Posté : jeu. janv. 24, 2013 11:40 am
par jeandive
oups , j'avais mis effectivement 2 fois le meme lien : corrigé

Posté : mar. janv. 29, 2013 5:49 pm
par dracosolis
en tout cas, t'es nominé au GPI, Sil, bravo :D

Posté : mer. janv. 30, 2013 12:09 am
par MF
J'ai rarement mis un livre dans un tel état. Je n'ai pas un chapitre dont plusieurs pages qui ne soient cornées, et des pattes de mouches ont envahi toutes les espace libres comme je prenais des notes. Sérieusement, ils ne pourraient pas faire de marges plus grandes chez PUPS ? ^^

Rien à dire sur la partie histoire qui ne l'ai déjà été.

Pour la partie théorique, je m'autorise quelques commentaires, réflexions, questions... principalement associées aux objets.

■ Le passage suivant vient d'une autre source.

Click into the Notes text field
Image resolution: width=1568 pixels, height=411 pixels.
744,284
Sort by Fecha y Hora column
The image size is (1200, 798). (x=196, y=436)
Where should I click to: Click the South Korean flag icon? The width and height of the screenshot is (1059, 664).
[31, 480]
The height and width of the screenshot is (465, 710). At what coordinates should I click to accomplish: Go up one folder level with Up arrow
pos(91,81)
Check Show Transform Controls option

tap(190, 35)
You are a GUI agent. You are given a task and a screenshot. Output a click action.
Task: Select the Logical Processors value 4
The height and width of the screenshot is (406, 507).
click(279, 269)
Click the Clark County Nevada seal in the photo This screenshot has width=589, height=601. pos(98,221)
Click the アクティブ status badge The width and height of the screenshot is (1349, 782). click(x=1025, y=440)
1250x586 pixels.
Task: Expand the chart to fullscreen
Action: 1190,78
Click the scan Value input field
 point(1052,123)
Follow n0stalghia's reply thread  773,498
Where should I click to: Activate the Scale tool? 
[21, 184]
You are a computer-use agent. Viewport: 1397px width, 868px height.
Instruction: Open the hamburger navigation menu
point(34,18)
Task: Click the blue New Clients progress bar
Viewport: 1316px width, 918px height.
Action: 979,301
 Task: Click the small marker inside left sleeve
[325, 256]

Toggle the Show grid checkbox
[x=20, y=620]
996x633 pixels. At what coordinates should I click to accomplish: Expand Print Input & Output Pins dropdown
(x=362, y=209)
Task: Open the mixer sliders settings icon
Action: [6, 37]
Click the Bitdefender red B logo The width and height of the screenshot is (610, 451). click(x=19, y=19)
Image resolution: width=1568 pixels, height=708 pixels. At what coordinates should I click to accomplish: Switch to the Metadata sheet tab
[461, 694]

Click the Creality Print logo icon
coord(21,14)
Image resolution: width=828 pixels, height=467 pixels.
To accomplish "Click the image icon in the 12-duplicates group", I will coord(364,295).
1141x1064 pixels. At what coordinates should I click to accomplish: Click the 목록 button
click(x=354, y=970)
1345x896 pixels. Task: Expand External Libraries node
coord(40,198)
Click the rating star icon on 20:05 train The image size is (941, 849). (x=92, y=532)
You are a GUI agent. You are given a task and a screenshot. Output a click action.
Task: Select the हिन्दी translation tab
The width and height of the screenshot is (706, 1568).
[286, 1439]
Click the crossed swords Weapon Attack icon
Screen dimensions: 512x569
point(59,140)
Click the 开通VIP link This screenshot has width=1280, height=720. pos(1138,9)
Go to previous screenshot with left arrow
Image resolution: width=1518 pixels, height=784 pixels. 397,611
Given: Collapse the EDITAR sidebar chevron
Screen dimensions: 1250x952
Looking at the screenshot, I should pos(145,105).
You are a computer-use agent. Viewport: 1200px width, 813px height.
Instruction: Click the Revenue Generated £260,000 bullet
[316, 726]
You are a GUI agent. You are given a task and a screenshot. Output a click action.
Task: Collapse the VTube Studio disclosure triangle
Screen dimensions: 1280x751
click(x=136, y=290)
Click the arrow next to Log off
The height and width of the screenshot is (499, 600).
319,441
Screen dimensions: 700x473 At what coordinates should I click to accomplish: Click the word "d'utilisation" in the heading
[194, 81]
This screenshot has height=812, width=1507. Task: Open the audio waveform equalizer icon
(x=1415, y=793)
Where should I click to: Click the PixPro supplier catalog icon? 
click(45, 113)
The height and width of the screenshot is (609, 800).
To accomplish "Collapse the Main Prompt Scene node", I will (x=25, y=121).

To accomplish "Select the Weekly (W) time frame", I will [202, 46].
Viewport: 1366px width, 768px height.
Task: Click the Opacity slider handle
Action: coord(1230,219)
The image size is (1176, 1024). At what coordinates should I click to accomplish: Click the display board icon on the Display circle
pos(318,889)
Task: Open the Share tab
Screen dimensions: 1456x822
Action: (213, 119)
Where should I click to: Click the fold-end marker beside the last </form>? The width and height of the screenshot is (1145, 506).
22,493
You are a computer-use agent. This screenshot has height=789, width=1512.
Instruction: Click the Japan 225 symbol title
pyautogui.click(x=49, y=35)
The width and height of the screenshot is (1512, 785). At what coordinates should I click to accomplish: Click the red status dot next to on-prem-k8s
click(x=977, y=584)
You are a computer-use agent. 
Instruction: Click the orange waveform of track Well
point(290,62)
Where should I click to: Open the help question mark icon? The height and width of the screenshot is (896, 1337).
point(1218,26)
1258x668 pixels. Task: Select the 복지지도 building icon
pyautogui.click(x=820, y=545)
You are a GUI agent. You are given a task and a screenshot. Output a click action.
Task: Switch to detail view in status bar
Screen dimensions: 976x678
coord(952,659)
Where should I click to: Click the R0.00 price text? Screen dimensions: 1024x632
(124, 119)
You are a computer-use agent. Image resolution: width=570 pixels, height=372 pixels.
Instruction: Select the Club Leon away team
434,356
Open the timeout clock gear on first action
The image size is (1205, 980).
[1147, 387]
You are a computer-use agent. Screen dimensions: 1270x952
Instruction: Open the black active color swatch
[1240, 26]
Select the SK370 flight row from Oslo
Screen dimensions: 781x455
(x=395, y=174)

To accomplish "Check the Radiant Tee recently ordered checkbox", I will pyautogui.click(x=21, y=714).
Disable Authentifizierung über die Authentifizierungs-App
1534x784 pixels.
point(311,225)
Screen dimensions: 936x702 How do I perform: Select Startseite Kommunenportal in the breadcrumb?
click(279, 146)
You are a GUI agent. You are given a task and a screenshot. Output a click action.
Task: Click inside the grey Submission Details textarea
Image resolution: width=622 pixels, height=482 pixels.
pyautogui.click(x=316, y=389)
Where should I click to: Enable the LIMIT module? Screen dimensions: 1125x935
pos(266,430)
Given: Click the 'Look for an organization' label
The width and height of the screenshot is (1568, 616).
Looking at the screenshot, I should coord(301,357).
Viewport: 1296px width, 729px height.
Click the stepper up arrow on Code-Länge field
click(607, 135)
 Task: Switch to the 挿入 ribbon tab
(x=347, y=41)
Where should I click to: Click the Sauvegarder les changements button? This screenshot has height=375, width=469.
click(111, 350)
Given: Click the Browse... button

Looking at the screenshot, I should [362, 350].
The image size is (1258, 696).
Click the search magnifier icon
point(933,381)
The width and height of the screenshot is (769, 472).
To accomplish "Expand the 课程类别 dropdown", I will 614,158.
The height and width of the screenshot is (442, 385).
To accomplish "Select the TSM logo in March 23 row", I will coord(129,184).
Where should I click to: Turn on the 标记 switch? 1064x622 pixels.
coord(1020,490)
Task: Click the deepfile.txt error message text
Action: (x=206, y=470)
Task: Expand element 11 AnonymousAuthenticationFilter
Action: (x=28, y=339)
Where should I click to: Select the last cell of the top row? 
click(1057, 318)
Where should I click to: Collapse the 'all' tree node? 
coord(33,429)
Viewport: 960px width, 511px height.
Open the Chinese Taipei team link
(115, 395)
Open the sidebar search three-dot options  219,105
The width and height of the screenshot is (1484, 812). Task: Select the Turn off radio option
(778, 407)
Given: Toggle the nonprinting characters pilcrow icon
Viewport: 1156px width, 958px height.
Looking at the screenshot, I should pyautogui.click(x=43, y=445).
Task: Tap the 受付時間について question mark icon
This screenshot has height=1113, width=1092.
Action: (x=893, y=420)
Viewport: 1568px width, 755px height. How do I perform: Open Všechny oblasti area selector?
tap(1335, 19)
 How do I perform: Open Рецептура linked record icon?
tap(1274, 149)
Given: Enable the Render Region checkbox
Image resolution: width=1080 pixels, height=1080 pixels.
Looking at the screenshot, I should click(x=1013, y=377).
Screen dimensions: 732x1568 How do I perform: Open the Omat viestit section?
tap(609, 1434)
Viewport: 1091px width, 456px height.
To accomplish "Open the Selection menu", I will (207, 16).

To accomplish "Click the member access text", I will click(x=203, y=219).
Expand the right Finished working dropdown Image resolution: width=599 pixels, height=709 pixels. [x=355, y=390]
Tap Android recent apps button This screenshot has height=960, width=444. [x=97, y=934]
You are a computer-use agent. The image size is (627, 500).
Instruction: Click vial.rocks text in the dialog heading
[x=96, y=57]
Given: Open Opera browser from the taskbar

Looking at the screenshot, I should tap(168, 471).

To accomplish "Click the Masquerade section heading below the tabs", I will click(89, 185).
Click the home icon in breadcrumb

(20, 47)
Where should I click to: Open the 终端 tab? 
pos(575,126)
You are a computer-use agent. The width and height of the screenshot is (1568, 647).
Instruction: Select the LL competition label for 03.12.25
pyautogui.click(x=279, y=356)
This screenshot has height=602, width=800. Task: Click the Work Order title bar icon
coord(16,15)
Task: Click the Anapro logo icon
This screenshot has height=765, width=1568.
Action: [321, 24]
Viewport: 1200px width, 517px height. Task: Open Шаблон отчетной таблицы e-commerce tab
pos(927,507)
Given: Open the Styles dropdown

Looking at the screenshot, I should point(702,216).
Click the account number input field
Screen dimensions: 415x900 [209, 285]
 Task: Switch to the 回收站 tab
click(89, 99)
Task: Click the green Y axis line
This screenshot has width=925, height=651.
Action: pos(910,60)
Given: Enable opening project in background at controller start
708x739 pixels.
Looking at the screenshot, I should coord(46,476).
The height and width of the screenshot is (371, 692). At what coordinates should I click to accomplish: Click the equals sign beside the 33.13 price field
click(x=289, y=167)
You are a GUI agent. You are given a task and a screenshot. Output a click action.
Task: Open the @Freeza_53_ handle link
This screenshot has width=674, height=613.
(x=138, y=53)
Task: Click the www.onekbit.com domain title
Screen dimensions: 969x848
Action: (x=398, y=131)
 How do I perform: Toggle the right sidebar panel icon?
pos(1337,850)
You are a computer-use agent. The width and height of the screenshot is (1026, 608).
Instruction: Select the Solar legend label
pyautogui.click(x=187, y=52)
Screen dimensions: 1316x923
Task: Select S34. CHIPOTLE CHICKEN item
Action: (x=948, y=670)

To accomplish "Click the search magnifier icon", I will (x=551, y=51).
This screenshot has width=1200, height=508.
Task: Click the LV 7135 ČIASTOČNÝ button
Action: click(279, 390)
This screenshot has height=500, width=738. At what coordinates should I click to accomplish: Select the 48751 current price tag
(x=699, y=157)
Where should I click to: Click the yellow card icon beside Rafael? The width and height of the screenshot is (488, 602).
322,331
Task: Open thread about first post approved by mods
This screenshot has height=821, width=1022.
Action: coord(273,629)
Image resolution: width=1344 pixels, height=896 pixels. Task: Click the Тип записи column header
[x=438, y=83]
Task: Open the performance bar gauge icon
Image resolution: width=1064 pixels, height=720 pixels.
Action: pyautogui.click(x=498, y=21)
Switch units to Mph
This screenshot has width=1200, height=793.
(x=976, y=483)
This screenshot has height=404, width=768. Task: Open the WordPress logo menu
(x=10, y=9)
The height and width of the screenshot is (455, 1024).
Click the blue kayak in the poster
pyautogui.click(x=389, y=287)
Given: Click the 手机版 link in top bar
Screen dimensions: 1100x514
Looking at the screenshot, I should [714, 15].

Il me semble qu'il y a deux aspects des objets qui ne sont pas développés par ta théorie et qui gagneraient probablement à l'être, en particulier parce qu'ils peuvent concourir à définir certaines caractéristiques des macro-textes locaux :

1°) l'objet « orienté objet »

Je vais faire une analogie avec l'informatique (attention, c'est une analogie ; ne pas le prendre au pied de la lettre pour sodomiser les diptères).
La science-fiction relève, au plan du langage, d'un paradigme de programmation « orienté objet » alors que le reste du champ littéraire relève d'un paradigme de programmation « impératif ».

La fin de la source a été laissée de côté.